Trump "called them up and he said, 'I want you to investigate these charges of corruption,'" Giuliani told ABC's "This Week." "If he hadn't asked them to investigate Biden, he would have violated the Article II, Section 3 of the Constitution."
That portion of the Constitution includes a line stating the president "shall take care that the laws be faithfully executed."
Giuliani took to the Sunday political talk shows to defend his client amid a burgeoning political scandal surrounding Trump's actions toward Ukraine, including a July 25 phone call with Ukrainian President Volodymyr Zelenskiy in which Trump asked his Ukrainian counterpart to investigate the Biden family.
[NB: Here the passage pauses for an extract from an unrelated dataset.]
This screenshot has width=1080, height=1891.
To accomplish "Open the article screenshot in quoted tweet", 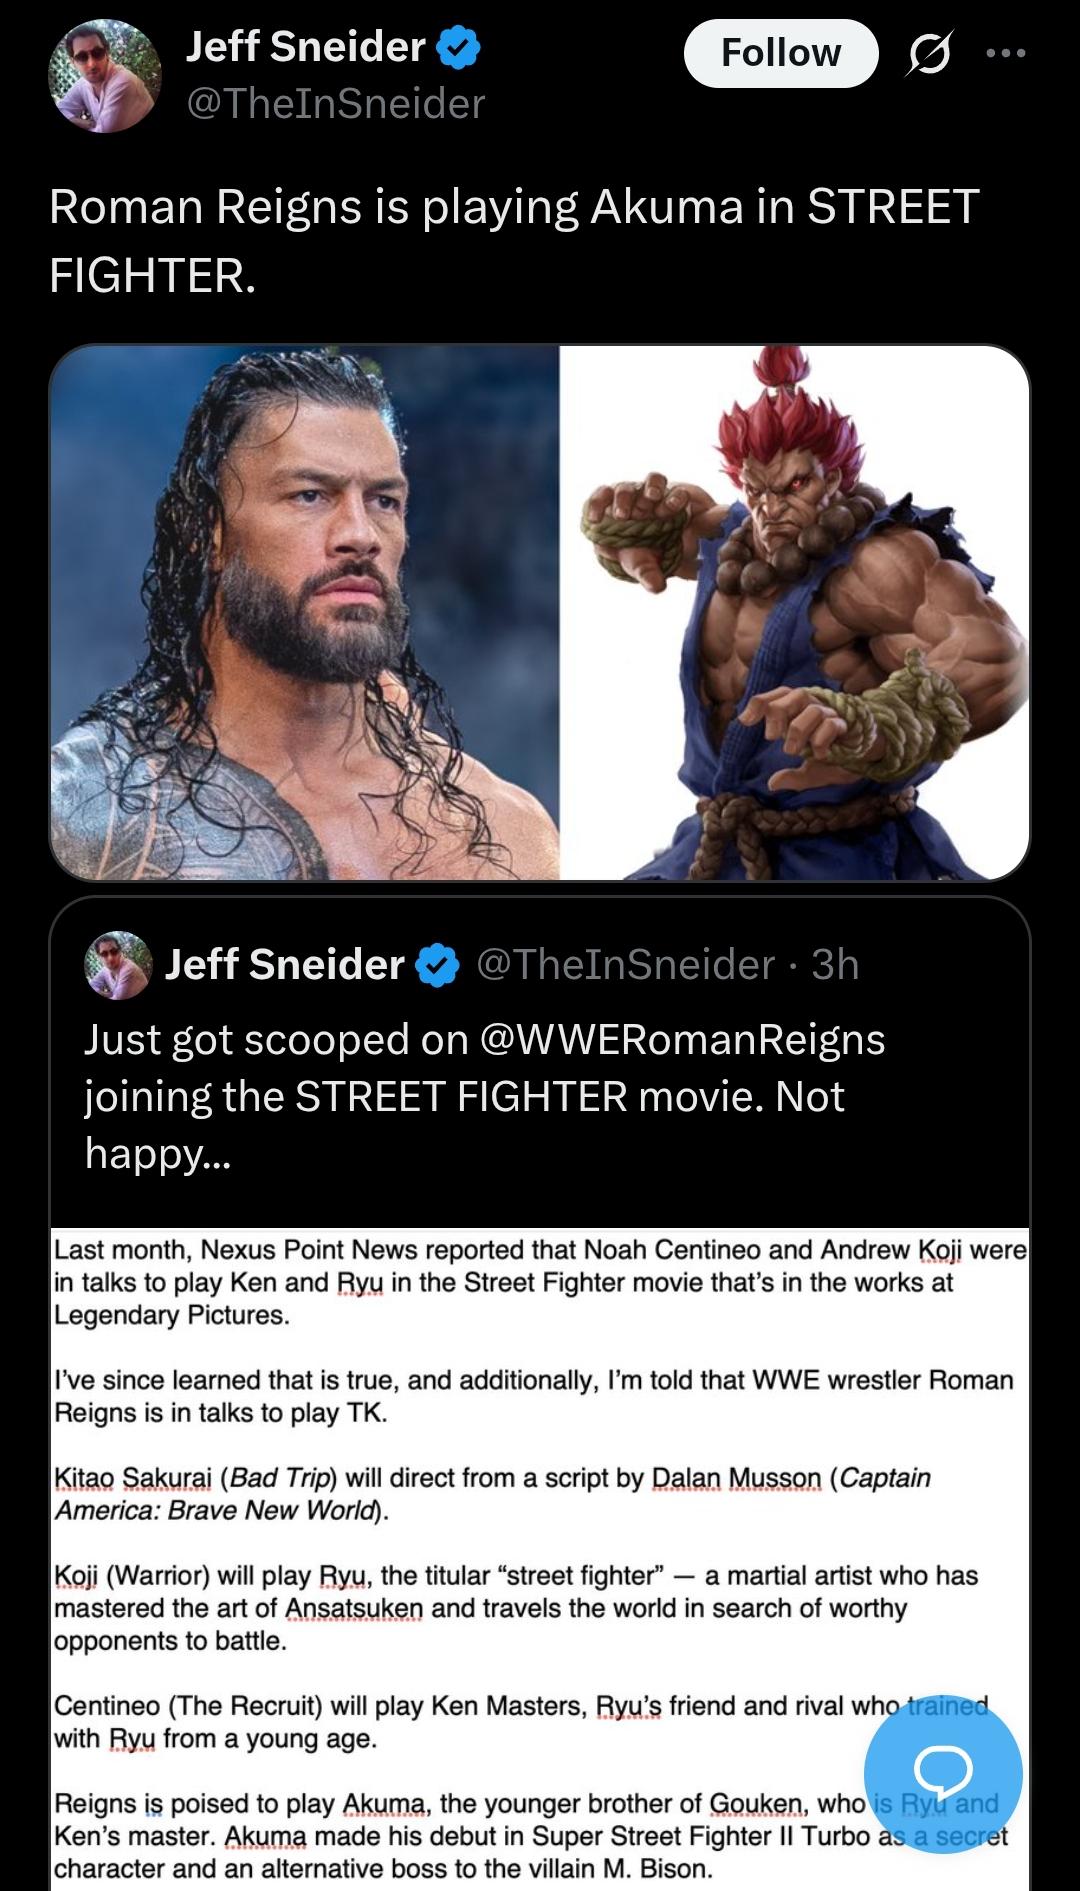I will 540,1559.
Biden's son, Hunter, sat on the board of a Ukrainian natural gas company that had previously been under investigation by that country's former top prosecutor.
The matter is now the subject of a formal impeachment inquiry launched by the House last week.
Giuliani, the former mayor of New York City, hit the morning shows after a whistleblower complaint at the center of the scandal was made public Thursday detailing how White House officials were so concerned about what the president said in a July call with Zelenskiy that they intervened to "lock down" the record of the conversation.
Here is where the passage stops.